- _EXERCISE BRIEF_:
Starting with the line that contains "Student Life (393, 65)" and stopping after the line that contains "William Jurma (131, 2124)", copy the entries below exactly. Include nothing else.

■ ■ ■

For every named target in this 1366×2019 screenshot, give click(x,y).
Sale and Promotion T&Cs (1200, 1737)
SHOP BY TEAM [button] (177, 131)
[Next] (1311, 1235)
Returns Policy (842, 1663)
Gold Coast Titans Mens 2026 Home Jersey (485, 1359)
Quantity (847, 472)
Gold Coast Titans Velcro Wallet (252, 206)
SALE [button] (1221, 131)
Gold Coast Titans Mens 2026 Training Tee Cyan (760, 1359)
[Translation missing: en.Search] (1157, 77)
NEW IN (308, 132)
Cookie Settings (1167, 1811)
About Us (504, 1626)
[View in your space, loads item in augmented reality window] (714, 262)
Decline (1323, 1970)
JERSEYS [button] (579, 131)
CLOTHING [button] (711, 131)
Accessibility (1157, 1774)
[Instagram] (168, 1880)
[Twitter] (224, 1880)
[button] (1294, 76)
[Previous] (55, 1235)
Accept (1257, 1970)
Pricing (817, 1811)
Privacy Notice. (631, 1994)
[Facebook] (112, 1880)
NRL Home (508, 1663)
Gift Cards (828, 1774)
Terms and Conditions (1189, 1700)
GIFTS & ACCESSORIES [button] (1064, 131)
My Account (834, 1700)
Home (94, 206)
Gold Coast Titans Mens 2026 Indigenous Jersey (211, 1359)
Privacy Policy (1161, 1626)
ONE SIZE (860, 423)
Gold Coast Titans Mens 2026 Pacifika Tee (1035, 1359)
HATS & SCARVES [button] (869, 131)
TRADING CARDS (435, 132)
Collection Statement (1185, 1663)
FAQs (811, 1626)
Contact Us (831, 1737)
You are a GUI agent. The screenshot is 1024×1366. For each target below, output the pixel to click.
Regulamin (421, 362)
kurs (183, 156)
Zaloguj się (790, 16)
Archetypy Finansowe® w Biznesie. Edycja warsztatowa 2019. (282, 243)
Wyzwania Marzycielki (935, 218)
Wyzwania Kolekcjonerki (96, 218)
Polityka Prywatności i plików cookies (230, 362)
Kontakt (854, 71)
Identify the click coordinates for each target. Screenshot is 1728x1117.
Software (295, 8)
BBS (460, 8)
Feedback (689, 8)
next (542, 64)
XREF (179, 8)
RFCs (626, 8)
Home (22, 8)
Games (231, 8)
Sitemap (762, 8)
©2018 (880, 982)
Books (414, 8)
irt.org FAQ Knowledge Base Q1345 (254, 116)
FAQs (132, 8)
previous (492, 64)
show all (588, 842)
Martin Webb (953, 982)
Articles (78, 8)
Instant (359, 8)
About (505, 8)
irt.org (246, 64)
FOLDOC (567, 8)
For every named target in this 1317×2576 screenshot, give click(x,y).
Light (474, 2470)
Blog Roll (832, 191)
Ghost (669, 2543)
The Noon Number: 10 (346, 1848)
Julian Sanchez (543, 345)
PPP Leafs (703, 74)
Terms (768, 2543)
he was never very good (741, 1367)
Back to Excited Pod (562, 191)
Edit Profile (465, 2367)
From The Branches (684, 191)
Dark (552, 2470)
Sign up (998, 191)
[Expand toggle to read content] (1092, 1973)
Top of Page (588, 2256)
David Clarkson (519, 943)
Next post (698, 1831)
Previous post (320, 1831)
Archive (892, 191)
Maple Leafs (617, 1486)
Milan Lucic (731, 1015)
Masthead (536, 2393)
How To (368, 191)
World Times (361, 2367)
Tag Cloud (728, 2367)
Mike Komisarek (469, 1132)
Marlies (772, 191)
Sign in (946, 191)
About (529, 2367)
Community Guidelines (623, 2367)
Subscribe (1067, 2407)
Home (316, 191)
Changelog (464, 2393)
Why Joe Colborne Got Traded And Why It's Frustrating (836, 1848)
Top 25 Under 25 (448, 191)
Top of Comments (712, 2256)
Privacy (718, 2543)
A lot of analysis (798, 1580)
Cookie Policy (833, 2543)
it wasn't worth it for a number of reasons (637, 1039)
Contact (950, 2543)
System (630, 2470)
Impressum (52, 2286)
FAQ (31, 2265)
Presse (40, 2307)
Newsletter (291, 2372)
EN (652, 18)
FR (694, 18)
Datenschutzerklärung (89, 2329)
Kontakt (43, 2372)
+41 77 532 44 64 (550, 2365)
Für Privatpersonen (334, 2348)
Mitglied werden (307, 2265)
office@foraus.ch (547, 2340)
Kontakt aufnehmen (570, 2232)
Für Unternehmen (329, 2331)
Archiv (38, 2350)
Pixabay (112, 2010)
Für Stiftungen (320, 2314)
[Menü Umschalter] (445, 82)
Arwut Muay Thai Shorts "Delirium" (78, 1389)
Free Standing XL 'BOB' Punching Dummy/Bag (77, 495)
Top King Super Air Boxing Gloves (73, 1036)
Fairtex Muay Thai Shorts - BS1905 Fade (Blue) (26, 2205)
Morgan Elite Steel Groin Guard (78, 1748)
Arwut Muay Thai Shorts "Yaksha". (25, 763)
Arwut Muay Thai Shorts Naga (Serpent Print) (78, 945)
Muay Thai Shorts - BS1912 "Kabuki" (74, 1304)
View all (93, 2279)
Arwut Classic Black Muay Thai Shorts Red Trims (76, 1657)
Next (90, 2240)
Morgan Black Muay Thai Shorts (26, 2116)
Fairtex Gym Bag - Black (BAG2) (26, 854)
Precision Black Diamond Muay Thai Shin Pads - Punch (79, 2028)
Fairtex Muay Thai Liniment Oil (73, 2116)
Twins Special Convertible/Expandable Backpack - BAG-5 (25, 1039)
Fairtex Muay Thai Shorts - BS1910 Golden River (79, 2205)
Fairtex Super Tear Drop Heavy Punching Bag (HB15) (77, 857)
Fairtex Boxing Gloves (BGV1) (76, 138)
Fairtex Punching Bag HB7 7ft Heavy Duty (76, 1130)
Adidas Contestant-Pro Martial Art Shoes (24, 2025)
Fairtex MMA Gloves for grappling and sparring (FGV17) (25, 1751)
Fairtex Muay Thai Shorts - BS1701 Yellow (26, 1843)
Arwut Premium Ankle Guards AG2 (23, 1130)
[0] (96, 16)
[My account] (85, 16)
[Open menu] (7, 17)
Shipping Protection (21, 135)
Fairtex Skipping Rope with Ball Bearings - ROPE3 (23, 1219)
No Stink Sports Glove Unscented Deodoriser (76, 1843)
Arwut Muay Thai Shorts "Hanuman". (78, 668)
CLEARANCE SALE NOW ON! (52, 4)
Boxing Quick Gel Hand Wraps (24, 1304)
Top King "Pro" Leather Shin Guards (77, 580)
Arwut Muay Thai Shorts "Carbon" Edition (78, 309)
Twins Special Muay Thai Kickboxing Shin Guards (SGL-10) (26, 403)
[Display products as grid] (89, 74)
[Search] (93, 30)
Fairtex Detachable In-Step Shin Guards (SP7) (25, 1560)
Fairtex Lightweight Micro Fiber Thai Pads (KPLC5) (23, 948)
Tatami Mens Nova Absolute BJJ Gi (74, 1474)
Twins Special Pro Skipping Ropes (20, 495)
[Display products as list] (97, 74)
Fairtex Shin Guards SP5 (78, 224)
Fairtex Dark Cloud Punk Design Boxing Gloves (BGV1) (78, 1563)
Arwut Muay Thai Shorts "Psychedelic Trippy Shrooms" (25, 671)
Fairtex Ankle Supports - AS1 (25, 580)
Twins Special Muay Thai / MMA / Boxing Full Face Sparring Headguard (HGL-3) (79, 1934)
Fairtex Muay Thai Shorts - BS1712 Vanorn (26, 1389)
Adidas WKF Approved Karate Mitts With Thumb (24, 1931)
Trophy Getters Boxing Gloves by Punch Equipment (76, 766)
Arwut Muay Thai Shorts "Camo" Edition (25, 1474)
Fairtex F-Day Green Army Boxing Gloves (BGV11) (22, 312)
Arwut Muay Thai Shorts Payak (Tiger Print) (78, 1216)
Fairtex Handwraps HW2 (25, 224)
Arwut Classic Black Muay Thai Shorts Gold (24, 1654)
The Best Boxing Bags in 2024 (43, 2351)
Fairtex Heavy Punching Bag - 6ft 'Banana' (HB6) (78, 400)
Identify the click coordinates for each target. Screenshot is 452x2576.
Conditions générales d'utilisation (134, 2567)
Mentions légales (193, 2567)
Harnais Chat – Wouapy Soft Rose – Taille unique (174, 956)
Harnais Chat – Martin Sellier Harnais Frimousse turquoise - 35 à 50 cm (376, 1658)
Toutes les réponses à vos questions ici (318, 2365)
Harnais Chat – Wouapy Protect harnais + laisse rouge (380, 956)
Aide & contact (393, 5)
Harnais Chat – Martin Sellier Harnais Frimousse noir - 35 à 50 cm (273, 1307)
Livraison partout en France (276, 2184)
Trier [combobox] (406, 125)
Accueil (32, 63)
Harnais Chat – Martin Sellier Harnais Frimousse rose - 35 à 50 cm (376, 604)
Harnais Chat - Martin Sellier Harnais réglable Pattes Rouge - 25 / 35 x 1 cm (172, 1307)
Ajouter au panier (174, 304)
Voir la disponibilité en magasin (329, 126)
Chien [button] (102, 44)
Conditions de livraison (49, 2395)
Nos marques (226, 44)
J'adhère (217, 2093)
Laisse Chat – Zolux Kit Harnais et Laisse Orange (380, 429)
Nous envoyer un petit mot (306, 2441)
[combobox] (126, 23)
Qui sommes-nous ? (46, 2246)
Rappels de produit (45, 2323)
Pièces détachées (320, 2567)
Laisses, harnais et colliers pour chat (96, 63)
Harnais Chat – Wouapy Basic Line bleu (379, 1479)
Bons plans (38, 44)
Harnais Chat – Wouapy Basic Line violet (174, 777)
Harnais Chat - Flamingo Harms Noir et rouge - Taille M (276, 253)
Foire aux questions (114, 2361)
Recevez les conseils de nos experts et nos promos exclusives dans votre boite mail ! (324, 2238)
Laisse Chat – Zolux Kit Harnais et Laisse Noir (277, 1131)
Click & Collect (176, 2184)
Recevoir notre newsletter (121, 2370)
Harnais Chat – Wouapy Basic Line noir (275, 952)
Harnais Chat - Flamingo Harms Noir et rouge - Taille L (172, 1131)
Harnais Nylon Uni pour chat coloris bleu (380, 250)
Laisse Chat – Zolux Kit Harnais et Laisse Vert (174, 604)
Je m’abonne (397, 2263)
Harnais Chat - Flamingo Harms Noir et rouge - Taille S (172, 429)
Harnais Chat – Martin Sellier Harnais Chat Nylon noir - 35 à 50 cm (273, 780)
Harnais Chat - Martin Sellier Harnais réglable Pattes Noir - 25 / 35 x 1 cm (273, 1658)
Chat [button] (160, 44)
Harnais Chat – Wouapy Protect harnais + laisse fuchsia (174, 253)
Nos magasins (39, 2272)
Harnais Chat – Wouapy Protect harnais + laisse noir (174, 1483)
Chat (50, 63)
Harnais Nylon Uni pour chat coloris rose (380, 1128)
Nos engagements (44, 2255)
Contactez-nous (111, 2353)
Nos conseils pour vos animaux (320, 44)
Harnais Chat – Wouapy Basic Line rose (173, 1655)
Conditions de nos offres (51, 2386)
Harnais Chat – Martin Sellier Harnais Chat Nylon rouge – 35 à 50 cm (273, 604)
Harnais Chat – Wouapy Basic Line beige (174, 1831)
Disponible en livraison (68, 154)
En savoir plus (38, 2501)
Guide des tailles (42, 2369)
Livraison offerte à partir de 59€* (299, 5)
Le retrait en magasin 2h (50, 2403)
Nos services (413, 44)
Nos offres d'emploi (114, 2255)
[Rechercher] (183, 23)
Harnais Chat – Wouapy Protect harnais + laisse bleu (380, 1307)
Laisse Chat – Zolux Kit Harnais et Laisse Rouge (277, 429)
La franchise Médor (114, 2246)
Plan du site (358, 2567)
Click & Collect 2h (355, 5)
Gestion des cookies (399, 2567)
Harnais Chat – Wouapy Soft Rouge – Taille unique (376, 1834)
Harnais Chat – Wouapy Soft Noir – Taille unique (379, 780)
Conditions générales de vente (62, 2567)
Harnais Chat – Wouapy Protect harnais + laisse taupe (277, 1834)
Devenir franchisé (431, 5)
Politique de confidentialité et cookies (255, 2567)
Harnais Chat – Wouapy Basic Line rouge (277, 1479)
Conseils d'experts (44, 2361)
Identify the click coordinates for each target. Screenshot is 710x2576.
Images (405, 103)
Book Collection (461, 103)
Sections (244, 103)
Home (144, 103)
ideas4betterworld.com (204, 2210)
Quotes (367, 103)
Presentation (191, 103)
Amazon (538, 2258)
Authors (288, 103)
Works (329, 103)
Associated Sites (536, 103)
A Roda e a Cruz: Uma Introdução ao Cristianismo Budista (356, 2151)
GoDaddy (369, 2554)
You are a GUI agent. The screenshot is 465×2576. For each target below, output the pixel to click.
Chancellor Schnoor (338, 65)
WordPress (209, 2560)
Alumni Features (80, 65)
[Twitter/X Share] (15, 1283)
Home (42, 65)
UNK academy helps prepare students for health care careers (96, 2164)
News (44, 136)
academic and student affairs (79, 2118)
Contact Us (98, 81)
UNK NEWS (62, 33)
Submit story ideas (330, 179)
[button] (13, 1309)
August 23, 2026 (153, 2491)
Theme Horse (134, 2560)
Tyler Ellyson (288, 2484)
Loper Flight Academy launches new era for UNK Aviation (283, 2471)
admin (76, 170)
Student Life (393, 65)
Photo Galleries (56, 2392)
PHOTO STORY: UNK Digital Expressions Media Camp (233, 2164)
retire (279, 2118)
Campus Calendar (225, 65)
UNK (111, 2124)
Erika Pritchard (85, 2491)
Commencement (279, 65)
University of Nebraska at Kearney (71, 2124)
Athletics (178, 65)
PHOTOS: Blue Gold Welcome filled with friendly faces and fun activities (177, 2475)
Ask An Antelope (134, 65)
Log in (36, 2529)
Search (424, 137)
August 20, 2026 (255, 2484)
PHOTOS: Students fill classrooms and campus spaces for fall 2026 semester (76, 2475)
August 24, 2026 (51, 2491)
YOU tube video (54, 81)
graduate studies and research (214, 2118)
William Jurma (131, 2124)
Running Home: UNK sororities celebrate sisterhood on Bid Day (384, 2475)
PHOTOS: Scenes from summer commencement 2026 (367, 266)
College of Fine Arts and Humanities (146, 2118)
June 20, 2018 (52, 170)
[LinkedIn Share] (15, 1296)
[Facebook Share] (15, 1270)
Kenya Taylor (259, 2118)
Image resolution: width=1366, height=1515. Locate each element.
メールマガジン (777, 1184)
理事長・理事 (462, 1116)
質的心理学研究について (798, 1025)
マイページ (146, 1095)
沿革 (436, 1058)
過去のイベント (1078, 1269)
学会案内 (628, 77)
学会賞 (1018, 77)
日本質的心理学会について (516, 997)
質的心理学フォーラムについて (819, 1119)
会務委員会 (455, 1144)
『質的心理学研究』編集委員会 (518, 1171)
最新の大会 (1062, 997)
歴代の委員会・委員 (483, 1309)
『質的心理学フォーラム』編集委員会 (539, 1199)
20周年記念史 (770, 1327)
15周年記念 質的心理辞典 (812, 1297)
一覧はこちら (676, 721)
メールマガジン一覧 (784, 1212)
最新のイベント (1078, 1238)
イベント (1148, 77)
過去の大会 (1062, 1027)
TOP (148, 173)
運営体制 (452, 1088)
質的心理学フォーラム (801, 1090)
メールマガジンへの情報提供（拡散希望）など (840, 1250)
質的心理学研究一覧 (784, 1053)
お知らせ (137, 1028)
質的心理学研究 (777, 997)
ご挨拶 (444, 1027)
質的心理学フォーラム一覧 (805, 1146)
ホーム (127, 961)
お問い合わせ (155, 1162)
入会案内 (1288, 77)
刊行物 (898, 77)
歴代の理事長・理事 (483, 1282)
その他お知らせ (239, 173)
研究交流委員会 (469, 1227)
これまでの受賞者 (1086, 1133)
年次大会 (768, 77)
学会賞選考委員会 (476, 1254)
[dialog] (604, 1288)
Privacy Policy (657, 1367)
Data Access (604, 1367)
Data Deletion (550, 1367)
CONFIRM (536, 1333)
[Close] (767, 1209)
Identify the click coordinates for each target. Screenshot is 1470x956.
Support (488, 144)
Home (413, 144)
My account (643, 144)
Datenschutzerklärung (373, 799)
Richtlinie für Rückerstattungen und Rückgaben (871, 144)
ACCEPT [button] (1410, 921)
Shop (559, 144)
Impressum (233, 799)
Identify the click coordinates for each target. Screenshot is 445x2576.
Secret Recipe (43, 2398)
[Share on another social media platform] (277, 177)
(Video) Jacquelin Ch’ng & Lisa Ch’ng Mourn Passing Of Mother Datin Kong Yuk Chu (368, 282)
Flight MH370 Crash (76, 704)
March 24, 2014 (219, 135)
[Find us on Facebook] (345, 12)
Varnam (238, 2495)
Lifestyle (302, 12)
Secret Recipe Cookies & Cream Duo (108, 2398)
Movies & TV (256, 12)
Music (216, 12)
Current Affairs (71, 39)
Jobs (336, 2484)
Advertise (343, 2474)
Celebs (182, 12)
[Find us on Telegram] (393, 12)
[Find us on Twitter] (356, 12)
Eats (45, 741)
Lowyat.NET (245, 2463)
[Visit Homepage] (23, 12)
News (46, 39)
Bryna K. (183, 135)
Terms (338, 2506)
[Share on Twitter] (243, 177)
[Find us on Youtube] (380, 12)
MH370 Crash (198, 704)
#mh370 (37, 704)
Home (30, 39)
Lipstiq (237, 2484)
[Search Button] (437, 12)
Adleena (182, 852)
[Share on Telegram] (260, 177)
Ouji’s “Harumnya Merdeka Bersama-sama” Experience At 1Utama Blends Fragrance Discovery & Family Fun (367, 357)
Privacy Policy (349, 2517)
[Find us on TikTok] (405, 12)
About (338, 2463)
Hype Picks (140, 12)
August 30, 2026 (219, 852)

■ ■ ■

- _SOLUTION TO THE EXERCISE_:
Student Life (393, 65)
Photo Galleries (56, 2392)
PHOTO STORY: UNK Digital Expressions Media Camp (233, 2164)
retire (279, 2118)
Campus Calendar (225, 65)
UNK (111, 2124)
Erika Pritchard (85, 2491)
Commencement (279, 65)
University of Nebraska at Kearney (71, 2124)
Athletics (178, 65)
PHOTOS: Blue Gold Welcome filled with friendly faces and fun activities (177, 2475)
Ask An Antelope (134, 65)
Log in (36, 2529)
Search (424, 137)
August 20, 2026 (255, 2484)
PHOTOS: Students fill classrooms and campus spaces for fall 2026 semester (76, 2475)
August 24, 2026 (51, 2491)
YOU tube video (54, 81)
graduate studies and research (214, 2118)
William Jurma (131, 2124)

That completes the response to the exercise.